Aza-phenol Based Macrocyclic Probes Design for “CHEF-on” Multi Analytes Sensor: Crystal Structure Elucidation and Application in Biological Cell Imaging

[Image: see text] Metal bound macrocyclic compounds found in biological systems inspired us to design and synthesize two Robson-type macrocyclic Schiff-base chemosensors, H(2)L1 (H(2)L1=1,11-dimethyl-6,16-dithia-3,9,13,19-tetraaza-1,11(1,3)-dibenzenacycloicosaphane-2,9,12,19-tetraene-1,11-diol) and H(2)L2 (H(2)L2=1,11-dimethyl-6,16-dioxa-3,9,13,19-tetraaza-1,11(1,3)-dibenzenacycloicosaphane-2,9,12,19-tetraene-1,11-diol). Both the chemosensors have been characterized with different spectroscopic techniques. They act as multianalyte sensor and exhibit “turn-on” fluorescence toward different metal ions in 1X PBS (Phosphate Buffered Saline) solution. In presence of Zn(2+), Al(3+), Cr(3+) and Fe(3+) ions, H(2)L1 exhibits ∼6-fold enhancement of emission intensity, while H(2)L2 shows ∼6-fold enhancement of emission intensity in the presence of Zn(2+), Al(3+) and Cr(3+) ions. The interaction between the different metal ion and chemosensor have been examined by absorption, emission, and (1)H NMR spectroscopy as well as by ESI-MS(+) analysis. We have successfully isolated and solved the crystal structure of the complex [Zn(H(2)L1)(NO(3))]NO(3) (1) by X-ray crystallography.
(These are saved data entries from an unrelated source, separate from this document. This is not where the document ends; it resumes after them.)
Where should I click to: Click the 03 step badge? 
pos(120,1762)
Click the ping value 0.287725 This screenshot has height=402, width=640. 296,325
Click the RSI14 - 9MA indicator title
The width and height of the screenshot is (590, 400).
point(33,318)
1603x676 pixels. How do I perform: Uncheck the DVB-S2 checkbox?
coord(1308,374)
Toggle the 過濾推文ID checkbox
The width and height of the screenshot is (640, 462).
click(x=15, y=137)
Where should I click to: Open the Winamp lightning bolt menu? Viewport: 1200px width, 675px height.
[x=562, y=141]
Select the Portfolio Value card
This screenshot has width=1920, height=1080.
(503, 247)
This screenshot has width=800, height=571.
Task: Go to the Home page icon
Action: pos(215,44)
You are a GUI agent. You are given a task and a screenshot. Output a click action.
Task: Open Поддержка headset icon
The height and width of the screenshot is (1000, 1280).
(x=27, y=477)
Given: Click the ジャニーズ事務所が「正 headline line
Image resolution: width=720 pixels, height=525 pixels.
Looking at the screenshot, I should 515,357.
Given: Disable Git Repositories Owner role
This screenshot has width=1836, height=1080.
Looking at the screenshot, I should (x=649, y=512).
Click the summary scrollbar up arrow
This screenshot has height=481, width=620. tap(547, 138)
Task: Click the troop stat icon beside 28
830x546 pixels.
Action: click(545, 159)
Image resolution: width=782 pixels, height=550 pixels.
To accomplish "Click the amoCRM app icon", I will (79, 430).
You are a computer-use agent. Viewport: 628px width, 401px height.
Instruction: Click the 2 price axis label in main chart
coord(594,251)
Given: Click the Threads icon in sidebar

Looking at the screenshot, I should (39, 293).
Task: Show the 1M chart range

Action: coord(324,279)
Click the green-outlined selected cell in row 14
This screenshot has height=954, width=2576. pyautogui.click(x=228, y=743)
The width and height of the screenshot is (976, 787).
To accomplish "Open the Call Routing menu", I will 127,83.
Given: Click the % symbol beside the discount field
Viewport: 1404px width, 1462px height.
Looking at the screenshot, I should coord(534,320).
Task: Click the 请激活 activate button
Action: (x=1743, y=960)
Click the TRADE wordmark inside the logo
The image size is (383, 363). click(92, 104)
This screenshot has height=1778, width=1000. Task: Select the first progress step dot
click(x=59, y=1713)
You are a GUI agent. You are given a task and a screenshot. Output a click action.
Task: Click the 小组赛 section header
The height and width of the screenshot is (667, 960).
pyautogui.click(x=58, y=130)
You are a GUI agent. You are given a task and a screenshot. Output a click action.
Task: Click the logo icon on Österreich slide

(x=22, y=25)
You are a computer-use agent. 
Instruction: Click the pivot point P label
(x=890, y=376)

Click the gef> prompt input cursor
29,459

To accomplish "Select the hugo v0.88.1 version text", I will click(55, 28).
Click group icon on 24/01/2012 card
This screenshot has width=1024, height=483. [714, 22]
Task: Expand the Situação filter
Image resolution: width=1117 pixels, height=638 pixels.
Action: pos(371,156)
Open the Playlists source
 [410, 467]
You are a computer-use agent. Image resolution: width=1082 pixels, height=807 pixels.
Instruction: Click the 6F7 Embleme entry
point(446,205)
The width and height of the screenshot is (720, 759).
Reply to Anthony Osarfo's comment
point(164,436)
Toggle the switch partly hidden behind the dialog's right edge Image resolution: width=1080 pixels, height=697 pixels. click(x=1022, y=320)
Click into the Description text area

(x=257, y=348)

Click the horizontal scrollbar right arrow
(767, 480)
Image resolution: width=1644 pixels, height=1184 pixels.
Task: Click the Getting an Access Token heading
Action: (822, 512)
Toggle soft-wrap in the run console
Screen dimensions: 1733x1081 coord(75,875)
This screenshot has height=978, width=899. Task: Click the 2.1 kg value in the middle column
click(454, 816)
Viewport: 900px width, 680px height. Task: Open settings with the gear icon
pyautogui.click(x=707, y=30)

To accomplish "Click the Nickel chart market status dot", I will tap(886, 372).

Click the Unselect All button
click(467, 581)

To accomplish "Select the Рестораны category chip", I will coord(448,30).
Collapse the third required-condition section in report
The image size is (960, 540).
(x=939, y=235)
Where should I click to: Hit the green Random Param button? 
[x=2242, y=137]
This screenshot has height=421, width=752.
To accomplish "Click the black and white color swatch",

The crystal structure of 1 shows 1:1 metal:ligand stoichiometry and helps to understand the observed PET-Off-CHEF-On sensing mechanism. LOD values of H(2)L1 and H(2)L2 toward metal ions are found to be ∼10(–8) and ∼10(–7) M, respectively. Large Stokes shifts of the probes against analytes (∼100 nm) make them a suitable candidate for biological cell imaging studies. Robson type phenol based macrocyclic fluorescence sensors are very scarce in the literature. Therefore, the tuning of structural parameters as the number and nature of donor atoms, their relative locations and presence of rigid aromatic groups can lead to the design of new chemosensors, which can accommodate different charged/neutral guest(s) inside its cavity. The study of the spectroscopic properties of this type of macrocyclic ligands and their complexes might open a new avenue of chemosensors.